I have to admit I have longed for a game that’s based on Starship Troopers, the original movie is one of my all time favourites, and it’s a movie that despite its flaws (of which there a few) is just damn enjoyable. The last game I recall playing based on this was way back in 2005, which was in fact a first person shooter. Terran Command’s offering today is a strategy game, and I can only ask – would you like to know more?
I hoped you would, so I shall continue… In the movies a lot of soldiers die and the whole premise is growing up purely to enlist in the military and kill as many bugs as possible. Afterall, the only good bug is a dead bug. However, in Starship Troopers: Terran Command you will rarely lose a soldier, especially in the very early hours of the campaign. It’s odd, and changing the difficulty doesn’t alter things that much, but around the mid-way point it starts to ramp up. That being said, it has a great system of getting your units back to full size, so if you do lose a few you can get some more dropped in, and this is good for pulling back a levelled up squad to reinforce them. Much like many RTS games, the longer your units are alive the stronger they are.
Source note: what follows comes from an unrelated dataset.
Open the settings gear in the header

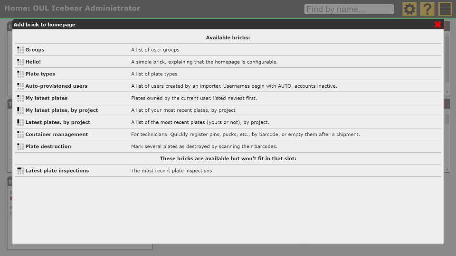[409, 9]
The rifleman squad is your most basic unit, in RTS games they are usually just cannon fodder until you can produce better ones, yet I found them useful throughout. Their range is decent and they have grenades, which means once the bugs are on you en masse, there’s no better way to blow them to pieces. In moments the game really captures the look and feel of the film where you’re faced off against hundreds of bugs at a time. This is especially apparent when defending a base as you sit on the walls as they attack and your riflemen, snipers or turrets will just spray bullets like no tomorrow. If you remember the scene from the movie, it’s this all over. I loved it.
The only downside to managing the squads is that it’s very much micro-managing, and at times you need to tell your snipers to shoot the ones further away, and it’s the same with the rocket troopers. It’s almost as if the AI can’t recognize which unit is which so it doesn’t target what’s most logical. e.g., the Rocket Trooper is better off targeting the plasma bugs than anything else. Pathfinding is also frustrating at times because they may take the longest route possible even when it’s not needed, meaning you have to manage smaller routes for the AI. It’s frustrating as it draws you away from the action when it happens. What’s important to bare in mind with the pathfinding is that whilst it can frustrate, it also makes you more self aware of your armies positioning. Starship Troopers: Terran Command encourages you to take higher or lower ground when required, and it does add to the strategy element. This can lead to some really interesting battles and on the off chance you get it wrong… well, the bug wins and it’s no more legs for you.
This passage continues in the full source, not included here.